Gene Regulation

TRANSFAC^® Release 7.0 - Documentation

Factor: Explanations

In the present release, no identifiers have yet been assigned to the FACTOR entries, instead the accession numbers are repeated.

The field Synonyms covers different spelling (AP-1/AP1) as well as real alternative names (HNF-1: HNF-1alpha, APF, LF-B1). In contrast, the field Suggested Homologs indicates the names of other proteins, frequently from evolutionarily more distant species, which may be functionally and/or structurally related to the factor under consideration.

The CL line indicates the major class of DNA-binding domains a factor may be assigned to. It also contains a systematic decimal classification number referring to the proposed transcription factor classification scheme. Note that this is a tentative assignment which may change according to the insights into the structure-function releationships of this large protein category

The Size field shows the number of amino acid residues of a polypeptide and its molecular weight. The method by which this figure has been obtained is indicated in brackets; (cDNA) or (gene) means that it has been calculated after cloning, (SDS) or (sedim.) hints on the corresponding experimental approaches.

The Sequence field contains the full amino acid sequence of the transcription factor. It may have been copied from SwissProt or PIR or conceptually translated from an EMBL/GenBank/DDBJ nucleic acid sequence, as is indicated in the Sequence comment (SC) field. In case that some manual editing has been done, this is also indicated in the SC line.

The Feature Table may contain information on:

regions that are enriched in some amino acid residues and may therefore represent trans-activating domains; the content is given as (M/N) which means that M out of N residues are of the enriched amino acid; positions of the typical DNA-binding/dimerization motifs and the motif structure within the individual molecule; e. g. tryptophan cluster motifs are explained with regard to Trp spacing, and the nature of a leucine zipper is given as well (e. g. L4 means that it consists of four leucine residues spaced by 6-AA-intervals, L2EL2 indicates a motif such as L-X6-L-X6-E-X6-L-X6-L);
posttranslational modifications (phosphorylation, glycosylation).

In the html version, the positional features are visualized between the FT and the SF lines. The individual features can be assign by the colour code given in the feature table. Overlapping features are displayed using a triangular instead of the rectangular representation.
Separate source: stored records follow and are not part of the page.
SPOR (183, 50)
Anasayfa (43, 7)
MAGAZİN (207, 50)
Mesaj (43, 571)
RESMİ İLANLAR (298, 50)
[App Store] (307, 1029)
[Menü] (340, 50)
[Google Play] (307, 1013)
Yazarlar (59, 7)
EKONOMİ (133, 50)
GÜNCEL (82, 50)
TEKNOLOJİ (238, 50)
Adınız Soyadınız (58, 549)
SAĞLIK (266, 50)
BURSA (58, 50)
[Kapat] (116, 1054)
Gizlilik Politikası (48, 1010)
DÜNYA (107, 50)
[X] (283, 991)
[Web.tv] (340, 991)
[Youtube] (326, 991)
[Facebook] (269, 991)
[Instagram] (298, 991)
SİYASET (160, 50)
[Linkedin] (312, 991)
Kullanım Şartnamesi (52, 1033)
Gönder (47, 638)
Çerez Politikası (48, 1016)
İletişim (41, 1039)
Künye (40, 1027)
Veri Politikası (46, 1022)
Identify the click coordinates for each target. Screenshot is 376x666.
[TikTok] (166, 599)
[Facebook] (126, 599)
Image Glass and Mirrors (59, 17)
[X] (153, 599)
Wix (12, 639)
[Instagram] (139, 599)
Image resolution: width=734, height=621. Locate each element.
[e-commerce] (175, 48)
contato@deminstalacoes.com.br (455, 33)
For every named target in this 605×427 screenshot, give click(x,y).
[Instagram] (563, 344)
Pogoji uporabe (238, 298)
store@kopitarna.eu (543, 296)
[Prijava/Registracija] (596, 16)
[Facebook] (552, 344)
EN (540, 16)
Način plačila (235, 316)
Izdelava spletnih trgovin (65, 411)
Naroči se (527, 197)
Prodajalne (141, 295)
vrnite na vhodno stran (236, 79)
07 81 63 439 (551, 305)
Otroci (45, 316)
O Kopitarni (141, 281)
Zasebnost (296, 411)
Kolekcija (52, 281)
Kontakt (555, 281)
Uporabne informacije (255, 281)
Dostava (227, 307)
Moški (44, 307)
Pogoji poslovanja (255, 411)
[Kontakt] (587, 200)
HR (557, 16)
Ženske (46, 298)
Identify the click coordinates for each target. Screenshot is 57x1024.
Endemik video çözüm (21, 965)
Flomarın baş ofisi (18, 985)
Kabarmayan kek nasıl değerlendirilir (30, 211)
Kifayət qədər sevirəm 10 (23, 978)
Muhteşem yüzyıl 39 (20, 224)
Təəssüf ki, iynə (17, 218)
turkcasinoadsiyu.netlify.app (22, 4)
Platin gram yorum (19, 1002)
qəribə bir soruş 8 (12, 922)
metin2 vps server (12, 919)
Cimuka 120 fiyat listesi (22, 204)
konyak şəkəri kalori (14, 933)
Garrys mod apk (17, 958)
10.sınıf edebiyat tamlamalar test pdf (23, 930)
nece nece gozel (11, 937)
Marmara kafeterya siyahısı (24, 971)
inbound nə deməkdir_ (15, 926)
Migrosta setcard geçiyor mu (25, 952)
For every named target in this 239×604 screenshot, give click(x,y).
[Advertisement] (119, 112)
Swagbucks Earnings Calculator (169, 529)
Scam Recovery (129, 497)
The field Structural Features gives information about global structural features of the factor.

Data may be referenced, the source of information used is indicated by a bracketed number that points to the corresponding paper at the end of the entry.

Cell Specificity (positive) gives predominant occurrence of a factor in certain cell types or tissues. Occasionally, cells from which the factor has been isolated are indicated in brackets; this information does not necessarily point to a true cell specificity. Additionally, Cell Specificity (negative) list cells / tissues which have been proven not to express the corresponding factor. For human and mouse factors the CP/CN fields have been started to be replaced by the better structured expression patterns (EX), giving place (organ and/or cell name), system, developmental stage, relative expression level, detection method and the detected molecule type (RNA or protein).

Interactions: Since most transcription factors bind to DNA as dimers, the dimerization partners are indicated in this field. Repeating the factors name in this field means that it forms homodimers. Also given are inhibitory protein-protein-interactions such as NF-kappaB - IkappaB.

The field Matrix gives accession number and identifier of the connected MATRIX table entries.

"External Databases" points to corresponding entries within the EMBL, SwissProt, PIR, FlyBase or PDB data libraries. Also indicated is whether an EMBL entry is for the factor's gene or its mRNA/cDNA.